S’il le faut en Martinique, on prendra le coutelas ! On va pas laisser nos enfants se faire vacciner
Des Martiniquais ne mâchent pas leurs mots : "Macron a dit que nous sommes en guerre, et nous en Martinique nous lui disons que nous sommes en légitime défense. Et que son vaccin de m… nous n’en voulons pas !"
Une mère déclare : "Et s’il le faut en Martinique, on prendra le coutelas ! On va pas laisser nos enfants se faire vacciner."
Même des médecins et des infirmières refusent la vaccination pourtant obligatoire pour leur profession.

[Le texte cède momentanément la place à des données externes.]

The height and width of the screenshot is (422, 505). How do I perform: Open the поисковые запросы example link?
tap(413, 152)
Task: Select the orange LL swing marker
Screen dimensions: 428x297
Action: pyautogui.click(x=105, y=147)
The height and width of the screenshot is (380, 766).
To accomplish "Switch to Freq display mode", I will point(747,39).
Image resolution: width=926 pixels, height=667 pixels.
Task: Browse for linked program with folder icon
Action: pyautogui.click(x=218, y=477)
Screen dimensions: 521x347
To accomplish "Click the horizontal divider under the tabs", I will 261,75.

Hôpitaux saturés, des choix en réanimation
C’est donc la quatrième vague. Avec un taux d’incidence hebdomadaire de 1166 nouvelles contaminations pour 100.000 personnes et 331 patients hospitalisés, dont 49 en réanimation. La Martinique est passée de 410 cas le 6 juillet à 4171 la première semaine d’août, et 35 décès. En quatre semaines, 350 personnes ont été hospitalisées.

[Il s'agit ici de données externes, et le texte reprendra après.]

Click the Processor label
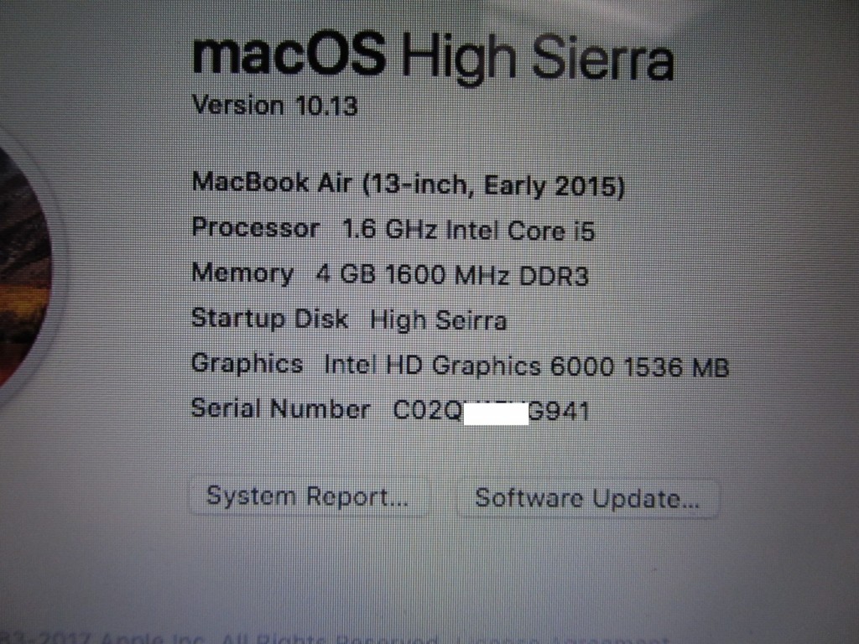 click(x=255, y=227)
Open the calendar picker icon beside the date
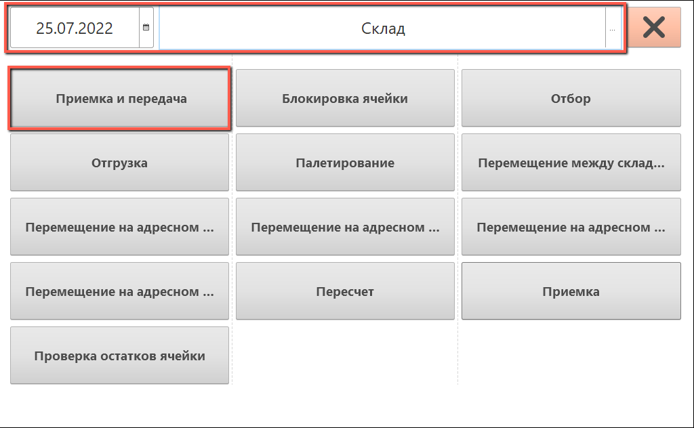Viewport: 694px width, 428px height. tap(146, 28)
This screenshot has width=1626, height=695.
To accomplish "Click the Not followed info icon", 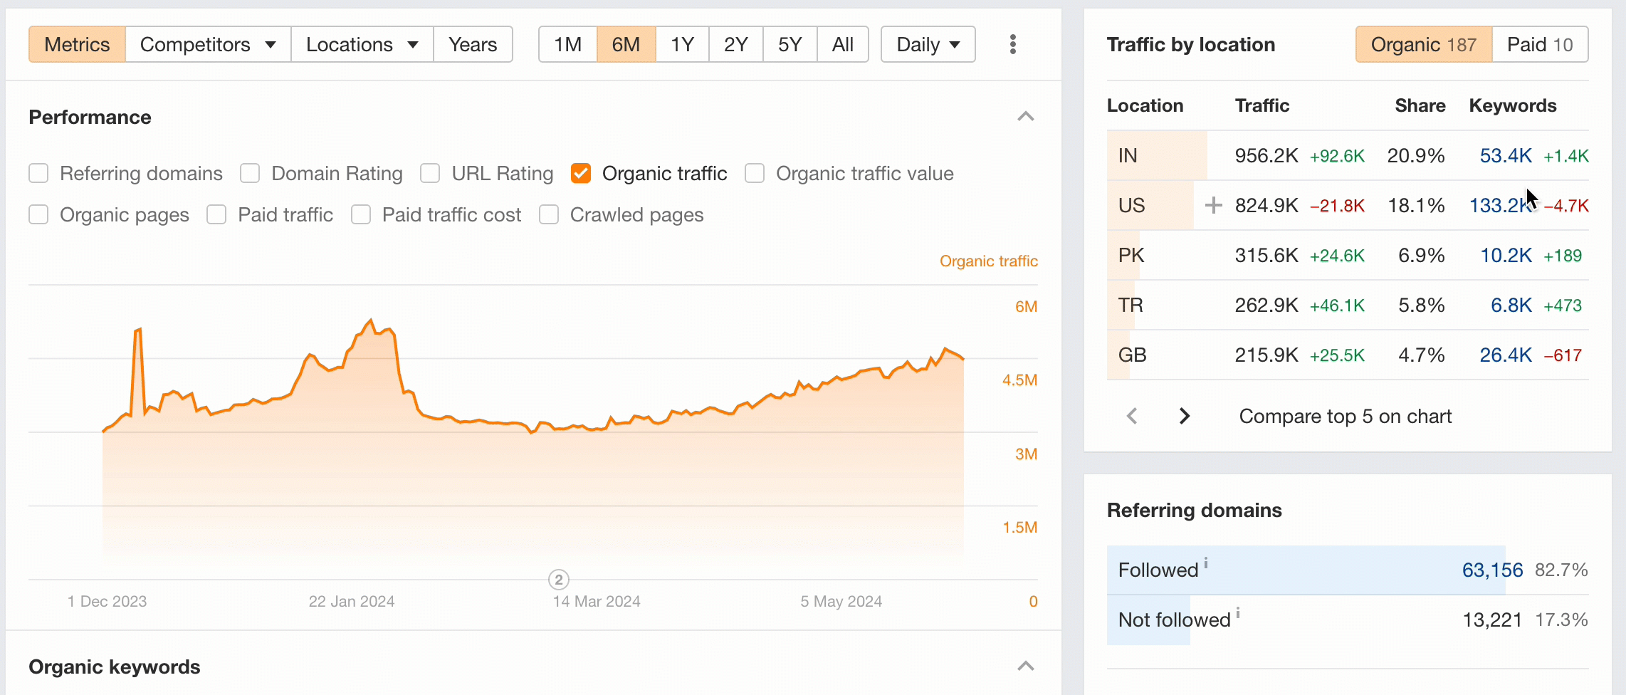I will 1238,613.
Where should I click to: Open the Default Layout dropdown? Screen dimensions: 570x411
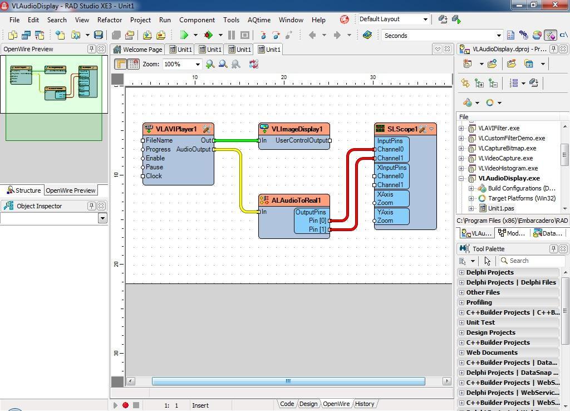tap(425, 19)
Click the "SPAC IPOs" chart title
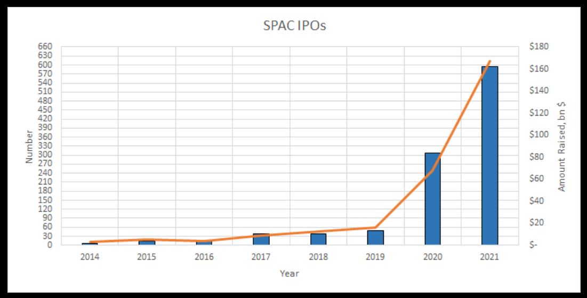 294,26
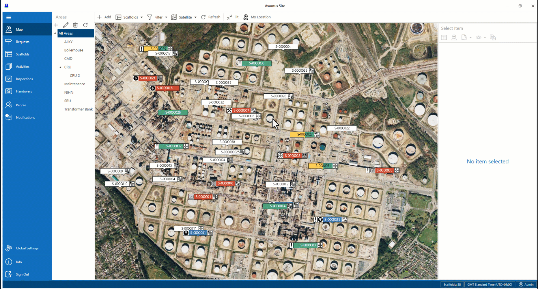The height and width of the screenshot is (289, 538).
Task: Click the tools icon on scaffold S-0000007
Action: (x=229, y=110)
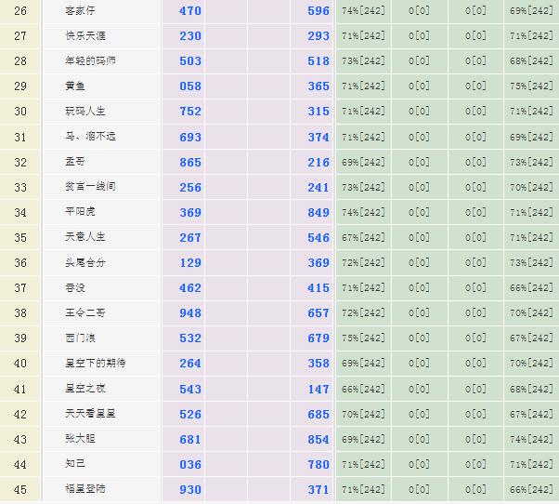Click the 头尾合分 name

pos(84,262)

"Il faut comprendre que nous accueillons au moins 15 patients chaque jour : c’est l’équivalent d’une unité d’hospitalisation de médecine", explique Jérôme Viguier, le directeur général de l’ARS.

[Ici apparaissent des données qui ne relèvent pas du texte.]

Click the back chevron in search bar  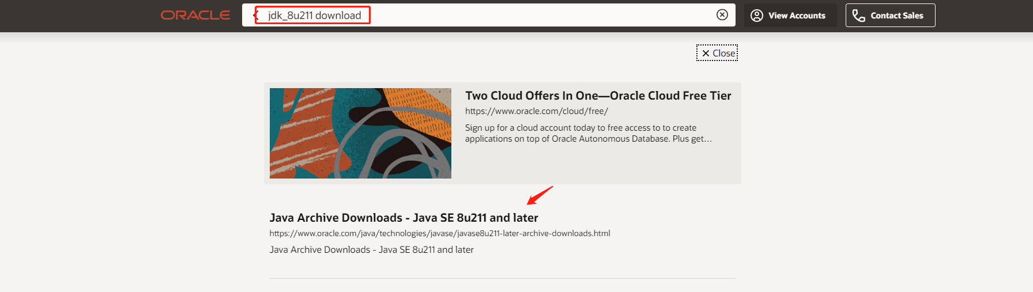click(x=255, y=15)
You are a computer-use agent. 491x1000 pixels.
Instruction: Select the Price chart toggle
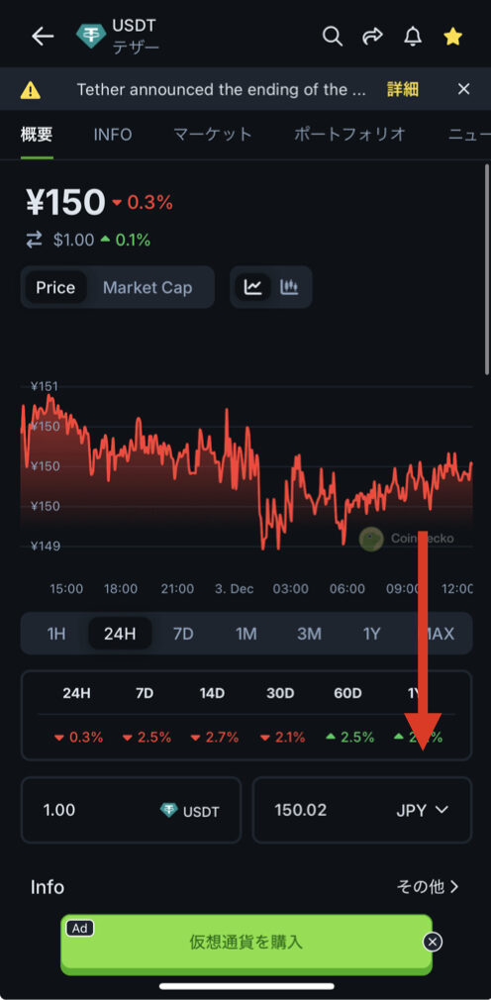55,288
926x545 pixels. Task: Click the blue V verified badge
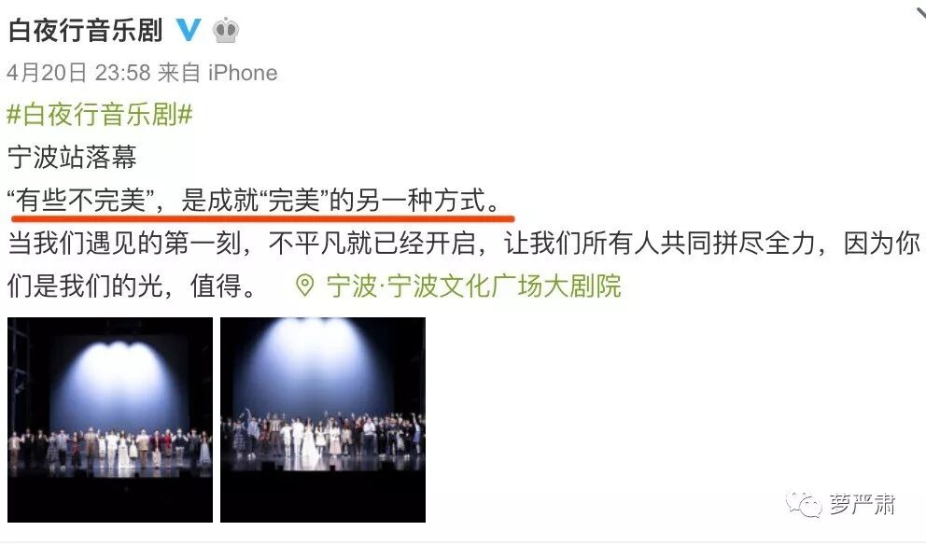click(189, 29)
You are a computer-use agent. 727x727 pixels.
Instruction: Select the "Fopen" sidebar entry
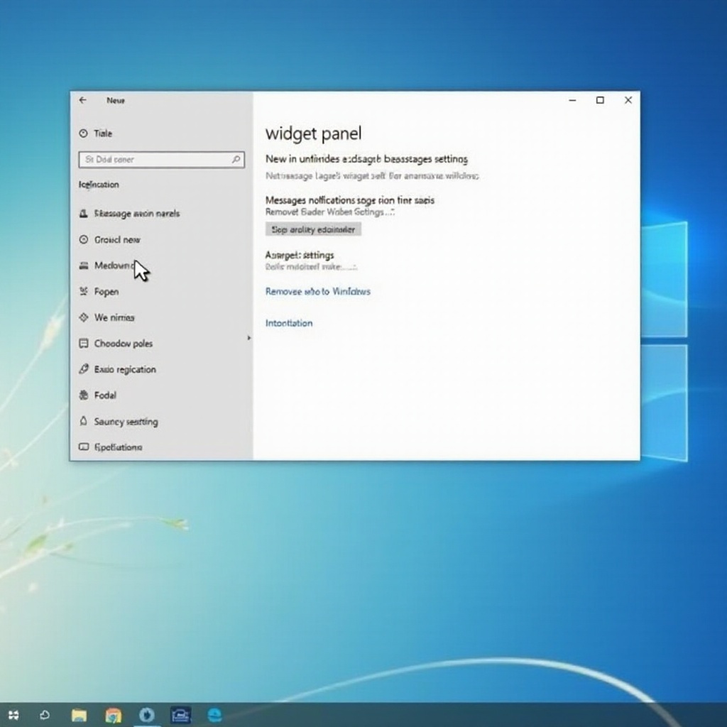pyautogui.click(x=107, y=292)
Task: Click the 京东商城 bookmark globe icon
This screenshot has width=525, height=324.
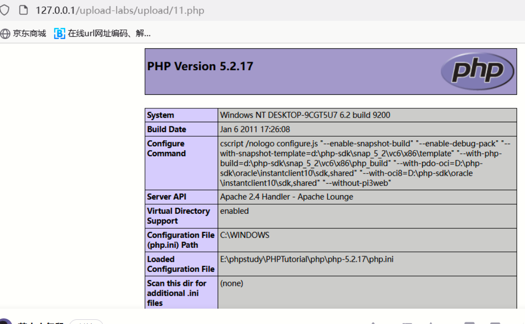Action: (x=5, y=33)
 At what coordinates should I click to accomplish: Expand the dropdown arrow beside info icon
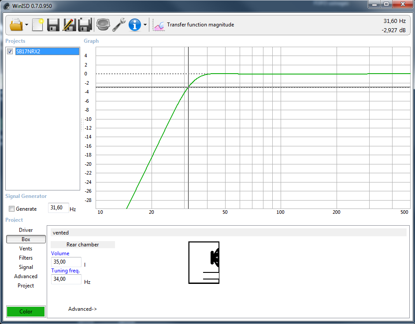(145, 25)
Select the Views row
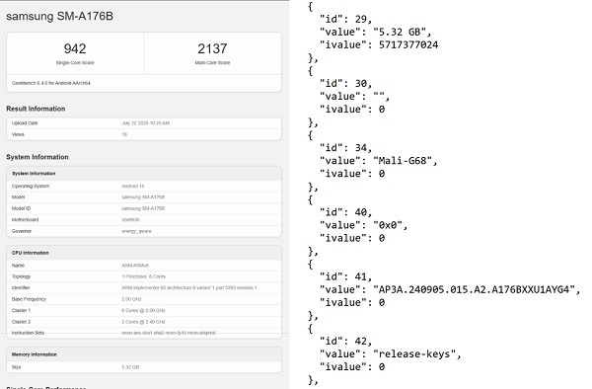 144,134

On est en tension extrême : presque la moitié de l'hôpital travaille à la prise en charge des patients Covid
Les capacités hospitalières locales sont saturées. Benjamin Garel directeur du CHU de Martinique expliquait sur France info ce mardi matin que son personnel soignant est désormais obliger de choisir qui mettre en réanimation : "On est en situation de tension extrême (...) et presque la moitié de l'hôpital travaille à la prise en charge des patients Covid. On est à saturation complète parce qu'à peu près la moitié des patients dans la précédente vague auraient relevé de la réanimation et aujourd'hui, on n'est pas capable de les prendre en réanimation". Le tiers des patients qui s'y trouvent sont des jeunes entre 19 et 35 ans.
Il faut aussi déprogrammer certaines interventions non urgentes, ouvrir de nouveaux lits. Pour cela, le ministère des Armées a déployé un module militaire de réanimation de cinq lits la semaine dernière et plusieurs évacuations sanitaires de patients vers la métropole ont déjà eu lieu.
Un appel a été lancé par le ministre de la Santé, Olivier Véran au personnel médical français volontaire pour partir en Martinique ou en Guadeloupe. Le message s’adresse aux médecins anesthésistes, réanimateurs, urgentistes, infectiologues, infirmiers, notamment de réanimation, ou encore aides-soignants. Le ministre précise que l’Etat prendra en charge les frais de déplacement et d’hébergement et qu’il y aurait une "rémunération à la clé".